World English Bible
- A Song of Ascents. I will lift up my eyes to the hills. Where does my help come from?
- My help comes from the LORD, who made heaven and earth.
- He will not allow your foot to be moved. He who keeps you will not slumber.
- Behold, he who keeps Israel will neither slumber nor sleep.
- The LORD is your keeper. The LORD is your shade on your right hand.
- The sun will not harm you by day, nor the moon by night.
- The LORD will keep you from all evil. He will keep your soul.
- The LORD will keep your going out and your coming in, from this time forward, and forever more.
Psalm 120 left us among lies and hostility. Psalm 121 begins to move. It is a Song of Ascents—a pilgrim psalm, likely sung on the uphill roads to Jerusalem for the great feasts. Those Judean hills were not the soft green hills of Western imagination. They were dry limestone ridges, cut with ravines, exposed to heat, vulnerable to ambush, and often marked in earlier times by “high places” of false worship. So when the psalmist lifts his eyes to the hills, he may not be admiring the scenery. He may be measuring danger—and resisting temptation.
That makes the question sharper: where does help really come from? Not from the hills. Not from geography. Not even from Jerusalem as a holy site considered by itself. Help comes from the Lord, the Maker of heaven and earth. The psalm refuses every smaller hope. The pilgrim is not saved by altitude, shrine, memory, or mood, but by the Creator.
One Hebrew word quietly dominates the psalm: shamar—to keep, guard, watch over. It appears again and again, like the steady tread of feet on a long road. And there is a beautiful possibility in the structure: verses 1–2 may be the pilgrim’s own voice, while verses 3–8 may be spoken by a priest or fellow worshiper. The psalm moves from “my help” to “your keeper.” If so, the meaning is profound: fear begins alone, but assurance is often given through the communion of saints. God frequently answers our private anxiety by putting his promise in another believer’s mouth.

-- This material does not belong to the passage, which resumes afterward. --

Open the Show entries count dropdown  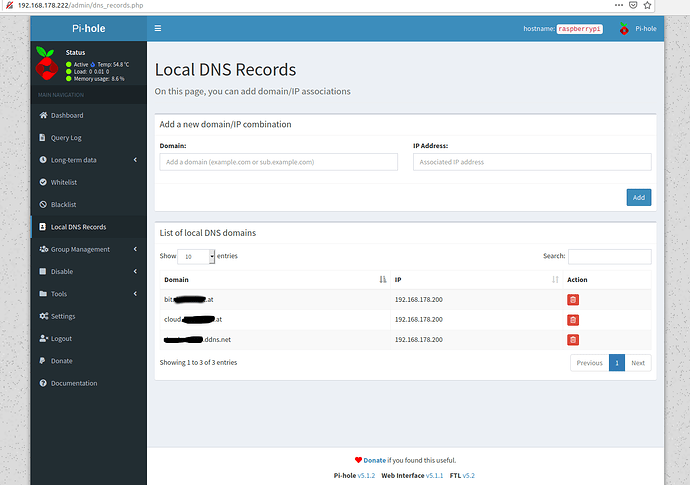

“He will not allow your foot to be moved.” On steep ascent roads, that is not a small promise. But the deeper wonder is this: “He who keeps Israel will neither slumber nor sleep.” In the ancient world, pagan gods were thought to be distracted, localized, or asleep; Elijah mocked Baal on exactly this point (1 Kings 18:27, New International Version). Israel’s God does not blink.
Then comes one of Scripture’s most tender images: “The Lord is your shade on your right hand.” Shade in that land was not decorative; it was life. And the “right hand” is the hand of action, strength, even exposure. The Lord stands where you are most vulnerable. The Maker of the sun becomes shade from the sun.
“The sun” and “the moon” likely form a merism—day and night, all times, all conditions. But they also quietly demote the heavenly bodies worshiped by surrounding nations. What others feared as powers, Israel knew as creatures.
Calvin was right not to read this as a promise of a pain-free life. The same Bible that gives us Psalm 121 gives us Gethsemane and Golgotha. God does not always keep us from suffering; he keeps us through it. “He will keep your soul” means your whole life before God—your true self, your covenant life, your final future—will not be surrendered to evil. In Christ, even death becomes a kept road.
Suggested cross-references: Deuteronomy 33:27; Isaiah 27:3; John 17:11–15; 2 Thessalonians 3:3; Jude 24.
Hymn suggestion: Unto the Hills Around.
Lord, Keeper of Israel, keep my unstable heart today. Be shade where I am exposed, steadiness where I am weak, and watchfulness where I cannot see. Guard my going out and my coming in, and keep my soul in Christ, now and forever. Amen.